[DATASET EXTRACT Boundary: Start]
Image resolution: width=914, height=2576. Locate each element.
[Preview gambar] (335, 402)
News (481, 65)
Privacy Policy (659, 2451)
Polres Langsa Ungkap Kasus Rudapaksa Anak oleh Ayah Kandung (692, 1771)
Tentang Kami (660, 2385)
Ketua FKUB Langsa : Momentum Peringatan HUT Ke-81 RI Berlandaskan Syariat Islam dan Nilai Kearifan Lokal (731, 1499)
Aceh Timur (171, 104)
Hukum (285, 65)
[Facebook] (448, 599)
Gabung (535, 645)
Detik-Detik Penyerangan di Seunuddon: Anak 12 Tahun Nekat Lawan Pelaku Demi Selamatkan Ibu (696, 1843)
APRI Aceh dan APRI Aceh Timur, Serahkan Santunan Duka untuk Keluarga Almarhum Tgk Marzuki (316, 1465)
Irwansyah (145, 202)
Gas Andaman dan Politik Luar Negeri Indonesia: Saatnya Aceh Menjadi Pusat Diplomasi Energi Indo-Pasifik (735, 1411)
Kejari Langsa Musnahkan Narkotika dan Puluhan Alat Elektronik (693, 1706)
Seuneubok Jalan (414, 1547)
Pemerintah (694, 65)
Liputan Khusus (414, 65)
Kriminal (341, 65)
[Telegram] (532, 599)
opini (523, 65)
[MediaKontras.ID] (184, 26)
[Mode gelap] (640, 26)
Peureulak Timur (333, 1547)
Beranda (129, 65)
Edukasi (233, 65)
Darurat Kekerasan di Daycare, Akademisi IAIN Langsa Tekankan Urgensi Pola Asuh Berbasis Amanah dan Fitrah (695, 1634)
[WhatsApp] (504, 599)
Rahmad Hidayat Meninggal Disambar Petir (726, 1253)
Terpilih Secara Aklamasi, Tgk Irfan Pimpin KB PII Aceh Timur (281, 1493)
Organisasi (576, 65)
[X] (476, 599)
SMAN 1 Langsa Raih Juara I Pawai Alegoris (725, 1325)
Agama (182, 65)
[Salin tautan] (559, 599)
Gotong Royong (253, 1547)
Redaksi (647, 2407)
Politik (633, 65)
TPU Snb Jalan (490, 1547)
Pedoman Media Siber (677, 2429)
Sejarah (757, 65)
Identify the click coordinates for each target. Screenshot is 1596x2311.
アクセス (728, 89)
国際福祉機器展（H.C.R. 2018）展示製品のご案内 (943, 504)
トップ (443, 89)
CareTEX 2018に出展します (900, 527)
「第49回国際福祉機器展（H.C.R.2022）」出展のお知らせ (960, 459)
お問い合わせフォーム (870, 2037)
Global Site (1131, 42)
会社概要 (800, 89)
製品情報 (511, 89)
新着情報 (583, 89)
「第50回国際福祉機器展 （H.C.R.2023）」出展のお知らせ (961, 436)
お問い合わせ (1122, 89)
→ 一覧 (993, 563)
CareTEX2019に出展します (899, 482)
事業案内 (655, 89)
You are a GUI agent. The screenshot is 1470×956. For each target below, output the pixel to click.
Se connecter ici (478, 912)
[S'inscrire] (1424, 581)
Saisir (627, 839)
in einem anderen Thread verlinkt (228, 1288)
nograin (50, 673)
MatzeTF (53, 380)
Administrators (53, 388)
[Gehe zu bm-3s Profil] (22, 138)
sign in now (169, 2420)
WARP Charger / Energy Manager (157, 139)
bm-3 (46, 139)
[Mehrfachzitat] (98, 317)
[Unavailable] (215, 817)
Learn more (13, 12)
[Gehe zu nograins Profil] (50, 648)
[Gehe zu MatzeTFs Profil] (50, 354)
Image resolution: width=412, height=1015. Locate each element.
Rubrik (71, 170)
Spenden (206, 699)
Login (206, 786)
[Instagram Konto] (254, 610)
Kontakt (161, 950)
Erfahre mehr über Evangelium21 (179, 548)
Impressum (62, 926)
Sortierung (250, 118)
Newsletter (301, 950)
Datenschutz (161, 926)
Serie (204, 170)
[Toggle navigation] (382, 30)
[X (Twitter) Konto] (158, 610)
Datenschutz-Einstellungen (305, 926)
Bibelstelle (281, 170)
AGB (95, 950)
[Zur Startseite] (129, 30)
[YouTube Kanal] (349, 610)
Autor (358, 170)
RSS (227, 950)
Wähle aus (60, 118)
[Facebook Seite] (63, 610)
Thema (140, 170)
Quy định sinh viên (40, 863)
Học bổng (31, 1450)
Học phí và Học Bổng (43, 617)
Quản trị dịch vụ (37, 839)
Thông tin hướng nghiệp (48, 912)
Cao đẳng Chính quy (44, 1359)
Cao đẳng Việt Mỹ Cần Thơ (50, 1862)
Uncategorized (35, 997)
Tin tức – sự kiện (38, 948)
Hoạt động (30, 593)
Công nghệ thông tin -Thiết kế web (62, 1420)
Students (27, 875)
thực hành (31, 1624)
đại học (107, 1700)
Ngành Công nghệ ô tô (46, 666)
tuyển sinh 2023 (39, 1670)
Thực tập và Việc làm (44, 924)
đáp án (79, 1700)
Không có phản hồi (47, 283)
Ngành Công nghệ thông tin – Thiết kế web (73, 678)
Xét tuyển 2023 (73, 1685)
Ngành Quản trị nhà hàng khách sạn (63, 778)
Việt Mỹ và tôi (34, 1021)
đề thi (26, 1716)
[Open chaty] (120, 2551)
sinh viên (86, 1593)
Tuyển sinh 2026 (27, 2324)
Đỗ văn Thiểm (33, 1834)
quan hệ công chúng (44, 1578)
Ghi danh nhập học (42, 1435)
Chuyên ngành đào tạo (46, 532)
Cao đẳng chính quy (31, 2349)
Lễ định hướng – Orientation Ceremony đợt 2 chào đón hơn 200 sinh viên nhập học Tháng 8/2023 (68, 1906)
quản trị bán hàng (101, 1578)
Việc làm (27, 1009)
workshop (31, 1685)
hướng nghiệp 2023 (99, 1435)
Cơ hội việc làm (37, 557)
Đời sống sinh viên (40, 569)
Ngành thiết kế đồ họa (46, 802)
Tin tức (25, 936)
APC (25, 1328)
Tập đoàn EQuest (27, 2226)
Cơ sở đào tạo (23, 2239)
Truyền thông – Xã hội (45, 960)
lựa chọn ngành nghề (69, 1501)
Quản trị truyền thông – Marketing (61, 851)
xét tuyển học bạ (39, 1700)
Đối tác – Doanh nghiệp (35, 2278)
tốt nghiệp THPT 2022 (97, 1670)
[DATASET EXTRACT Boundary: End]
TASK → Reprint exactly the lines above that start at the one with "Đỗ văn Thiểm (33, 1834)" and end at the one with "Lễ định hướng", keeping both and adding none.

EXERCISE SOLUTION →
Đỗ văn Thiểm (33, 1834)
quan hệ công chúng (44, 1578)
Ghi danh nhập học (42, 1435)
Chuyên ngành đào tạo (46, 532)
Cao đẳng chính quy (31, 2349)
Lễ định hướng – Orientation Ceremony đợt 2 chào đón hơn 200 sinh viên nhập học Tháng 8/2023 (68, 1906)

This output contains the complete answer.